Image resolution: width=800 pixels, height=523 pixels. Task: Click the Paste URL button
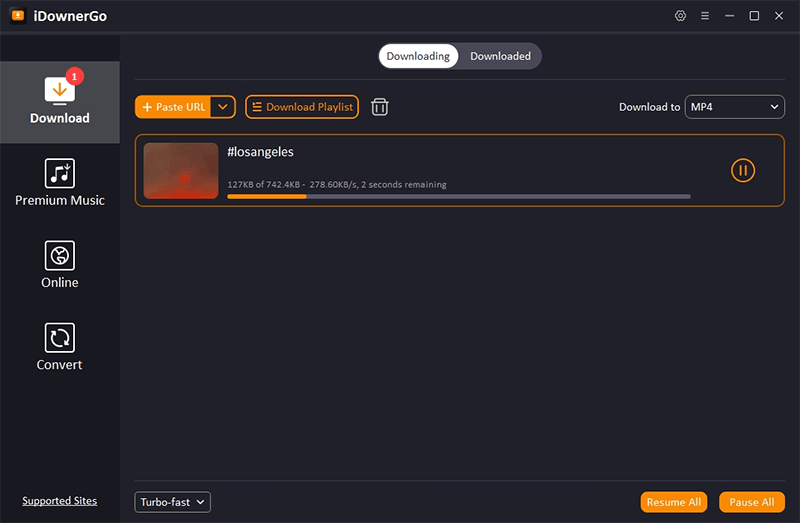(174, 107)
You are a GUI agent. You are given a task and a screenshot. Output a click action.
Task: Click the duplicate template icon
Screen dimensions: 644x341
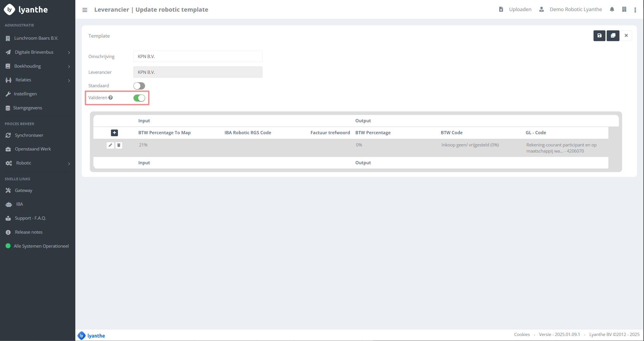tap(613, 36)
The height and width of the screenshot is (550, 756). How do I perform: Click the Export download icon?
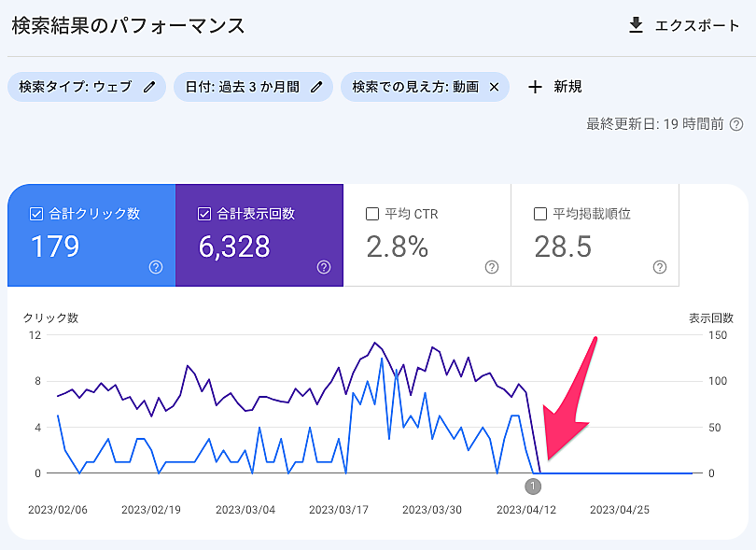636,25
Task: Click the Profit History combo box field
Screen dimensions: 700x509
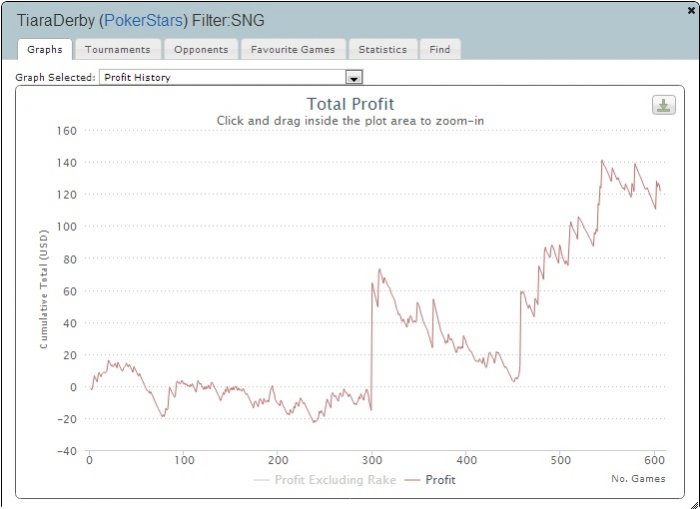Action: 222,77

★ ★ ★ ★ ★

▸ **To do**:
Update the listing above by replacing "Screen dimensions" with "Screen size" wherever it appears and keeping everything else the same. Leave the pictures out of your answer.

▸ **Solution to this problem**:
Image resolution: width=800 pixels, height=523 pixels. Task: Click the Paste URL button
(174, 107)
You are a GUI agent. You are given a task and a screenshot. Output a click action.
Task: Click the duplicate template icon
Screen size: 644x341
tap(613, 36)
The height and width of the screenshot is (550, 756). How do I perform: Click the Export download icon?
636,25
Task: Click the Profit History combo box field
Screen size: 700x509
Action: 222,77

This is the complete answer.